While any physical system can be constituted as an agent situated in an environment, the agent archetype is not illuminating for all of them. Viewing a calculator as an agent does not really offer any missing insight into the operations of the calculator. It does not allow you to better predict its behaviour.
Insomuch as one accepts that design is a kind of optimisation process. And I would insist that you should, but I’ve not gotten around to writing up my thoughts on what exactly qualifies as an optimisation process in a form that I would endorse. Eliezer’s “Measuring Optimisation Power” is a fine enough first approximation
The quickest gloss is that:
- “Agent” should be replaced with “artifact” (a general term for any object that is the product of an optimisation process).

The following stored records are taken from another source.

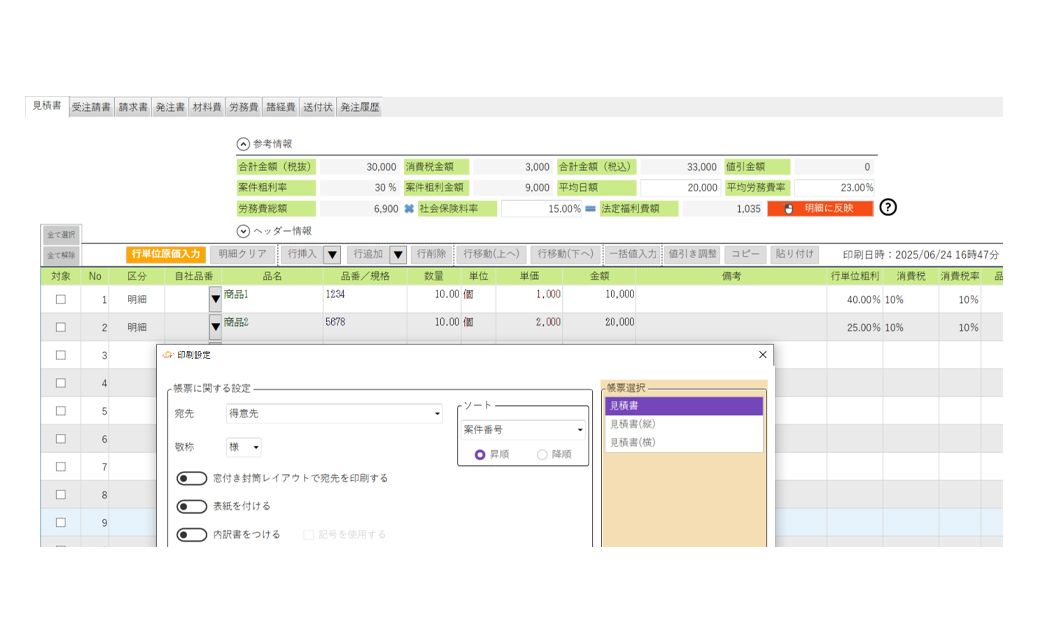
Task: Select the 降順 radio button
Action: pyautogui.click(x=542, y=454)
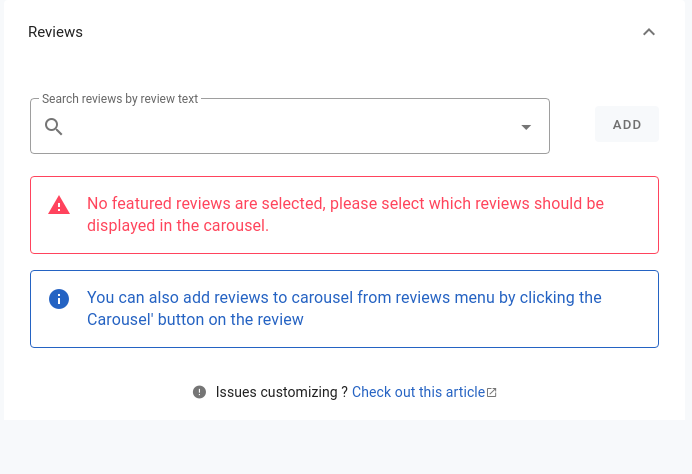Click the blue info circle icon
The image size is (692, 474).
(59, 299)
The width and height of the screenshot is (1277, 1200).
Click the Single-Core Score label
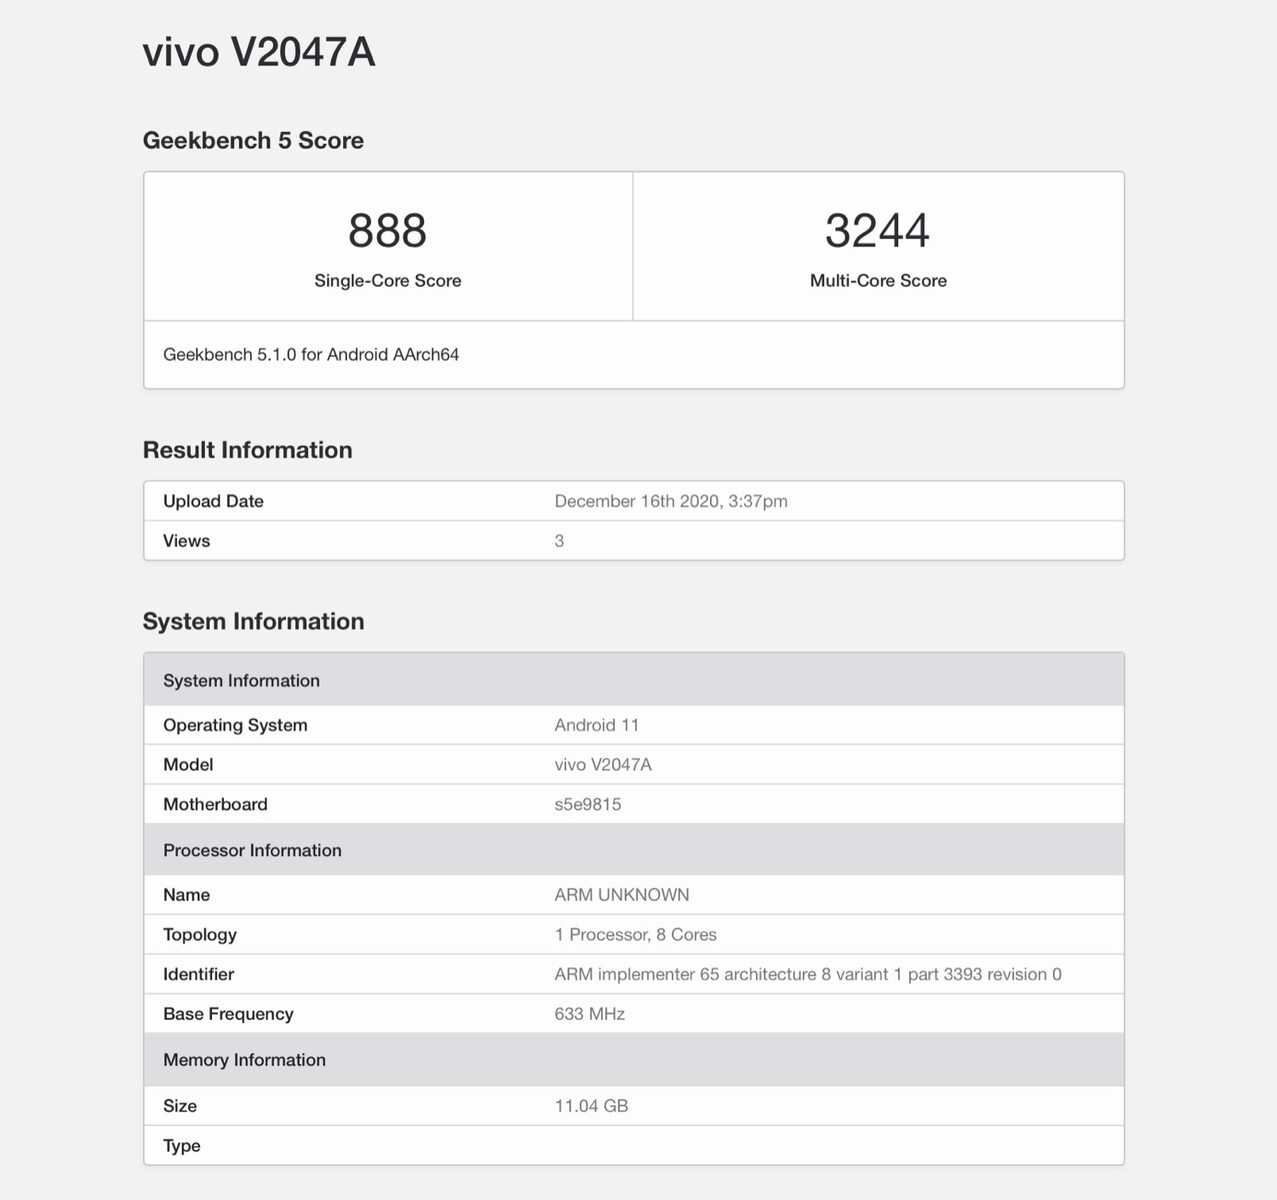387,281
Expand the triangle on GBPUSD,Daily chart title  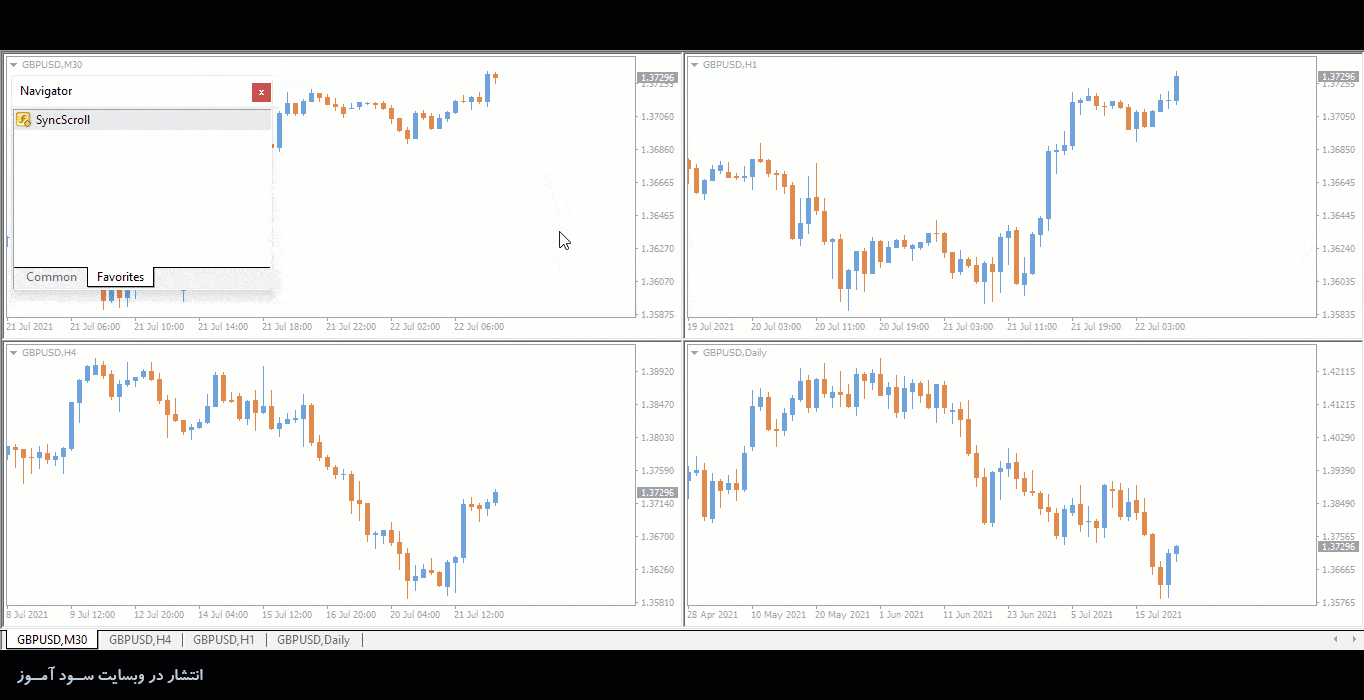click(x=694, y=353)
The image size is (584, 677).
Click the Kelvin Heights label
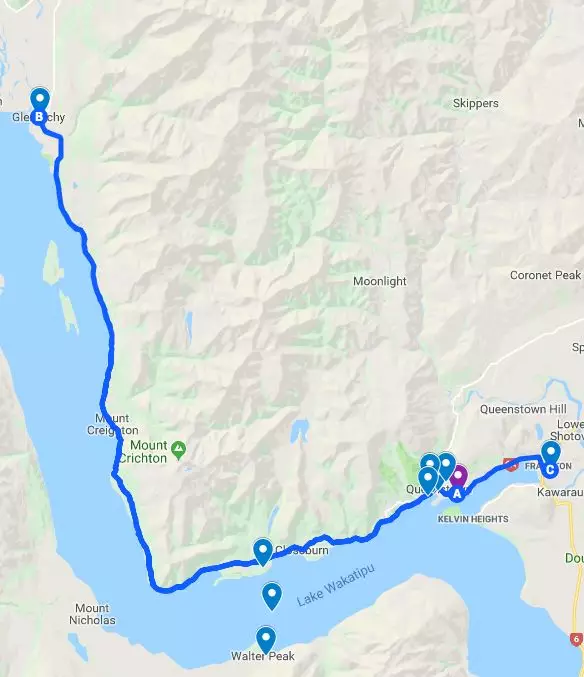tap(473, 519)
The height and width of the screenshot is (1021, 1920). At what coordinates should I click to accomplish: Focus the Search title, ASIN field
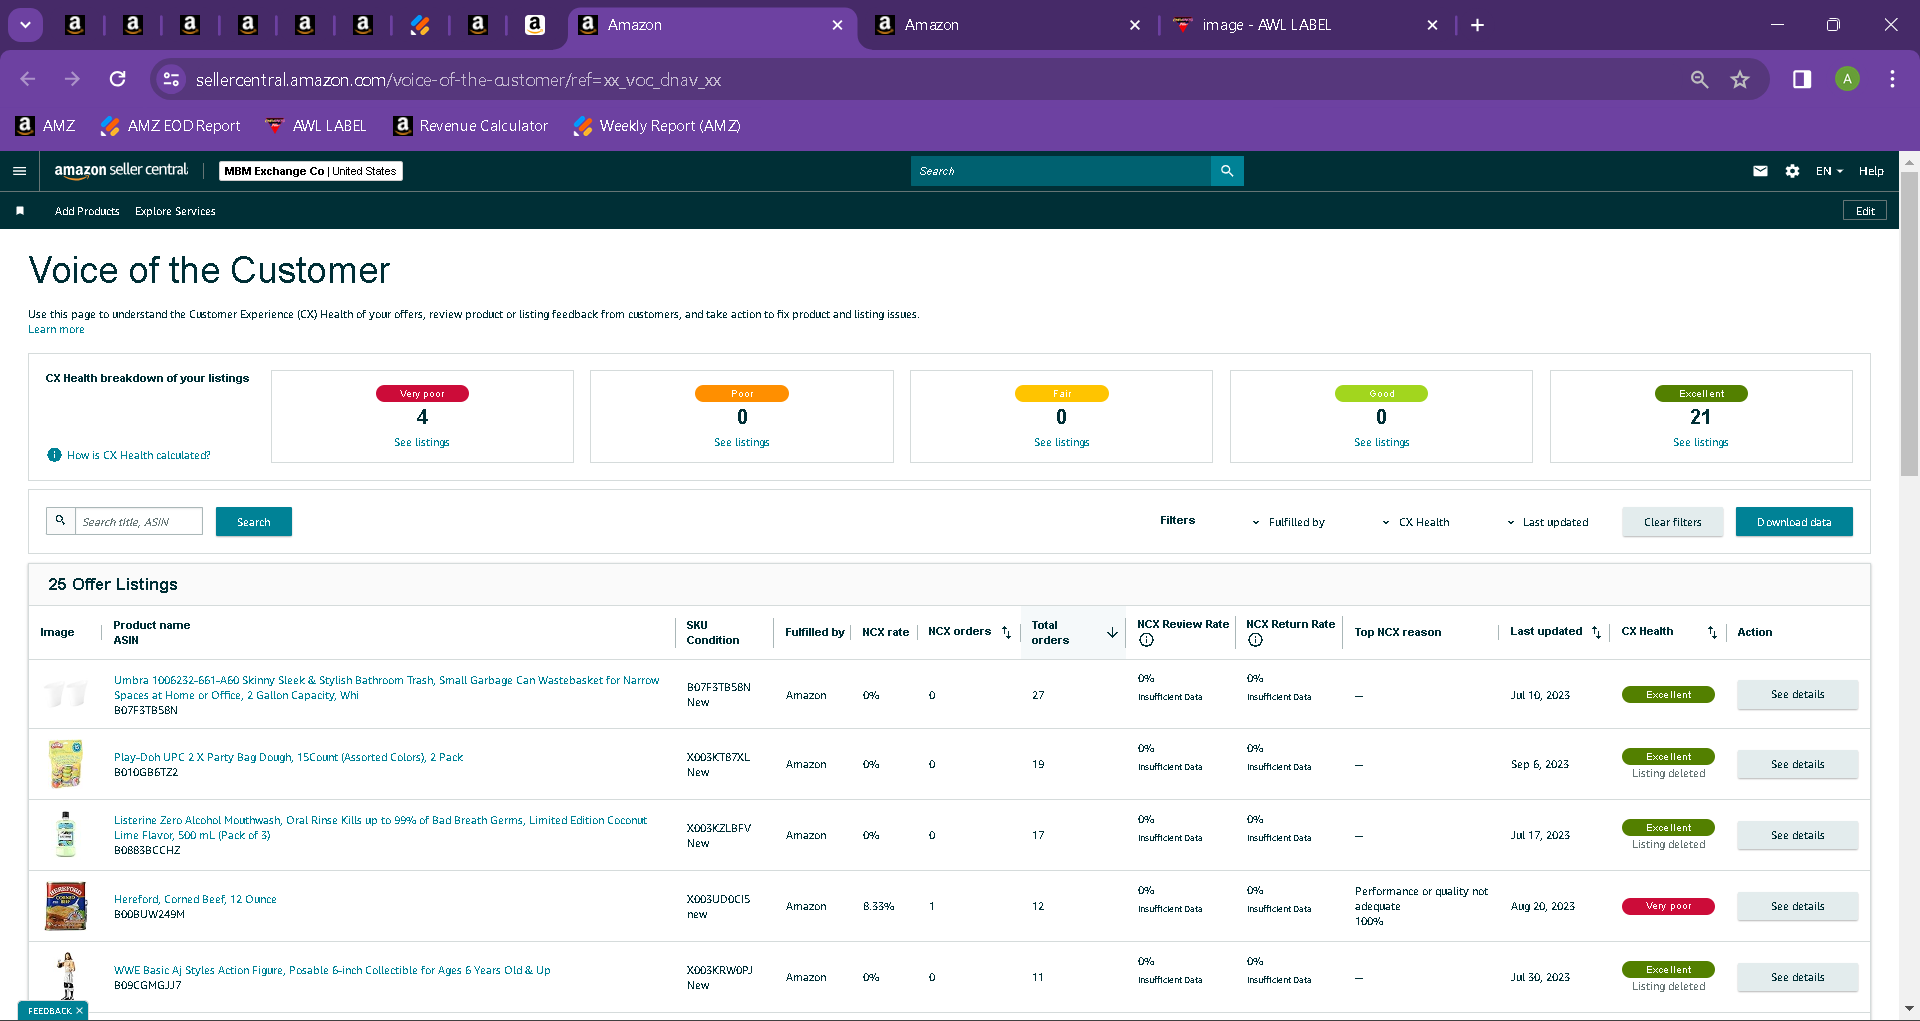(139, 521)
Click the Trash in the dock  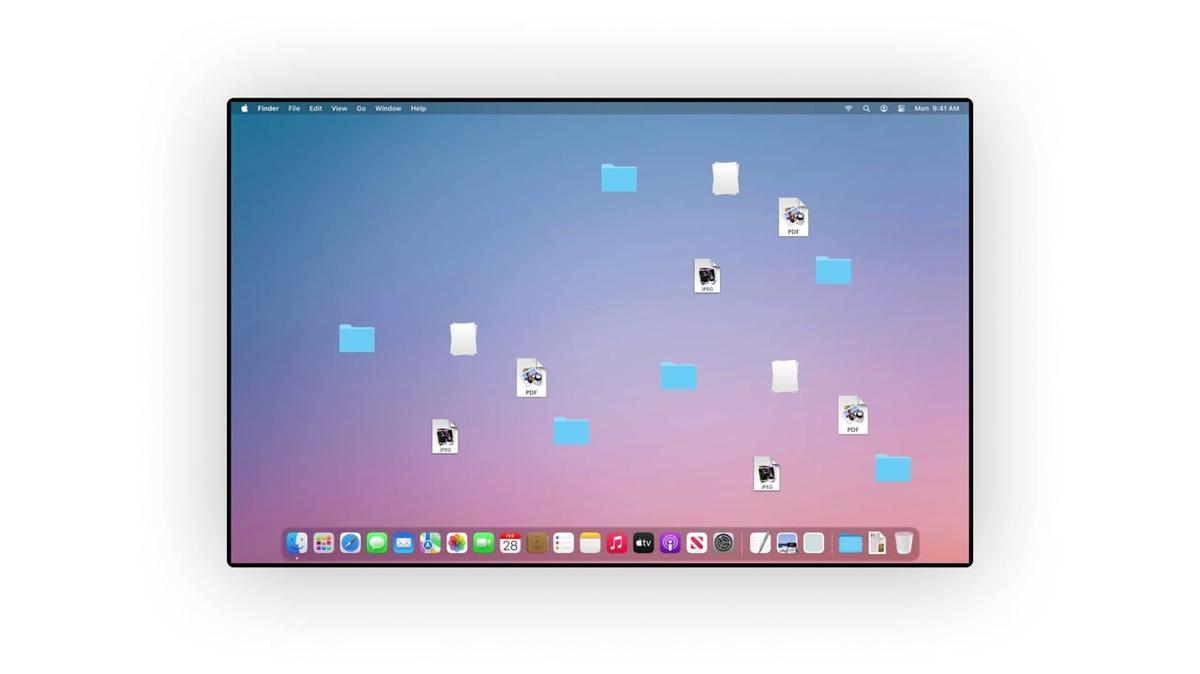pos(904,543)
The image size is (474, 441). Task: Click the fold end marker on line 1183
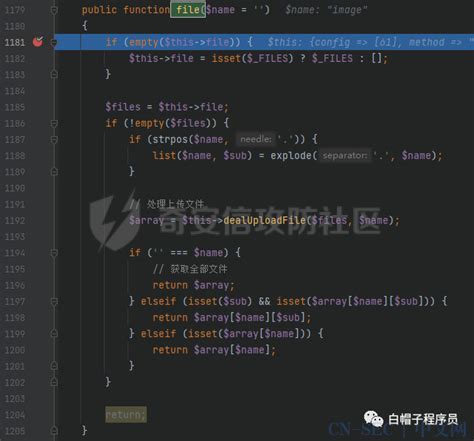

Some sample artifacts and the optimisation process that produced them:
* The human brain: natural selection
* Trained ML models: stochastic gradient descent
* 1.41421356237: Newton’s method (approximation for the square root of 2)
* The quicksort algorithm: human design
Among other things, a type should specify a set of properties that all members of the type share. If those properties are necessary and sufficient for an artifact to belong to a particular type, the type could simply be identified with its collection of properties.
Types can exist at different levels of abstraction (allowing them to specify artifact properties at different levels of detail).
An artifact can belong to multiple types (e.g. I might belong to the types: “human”, “male”, “Nigerian”).
Rather than identifying the optimisation process in detail, only the objective function of the optimisation process is considered. Any other particulars/specifics of the optimisation process are abstracted away (the same way implementation details are abstracted away in asymptotic analysis).
The motivation is that I think that any two optimisation processes with the same objective functions on the same configuration space with the same “optimisation power” are identical for our purposes. And for convergence theorems, even the optimisation power is abstracted away.
Quick review of the review, this could indeed make a very good top-level post.
@Raemon: here’s the review I mentioned wanting to write.
I’m wiped for the current writing session, but may extend it further later in the day over the coming week?
[When does the review session end?]
I like this research agenda because it provides a rigorous framing for thinking about inductive biases for agency and gives detailed and actionable advice for making progress on this problem. I think this is one of the most useful research directions in alignment foundations since it is directly applicable to ML-based AI systems.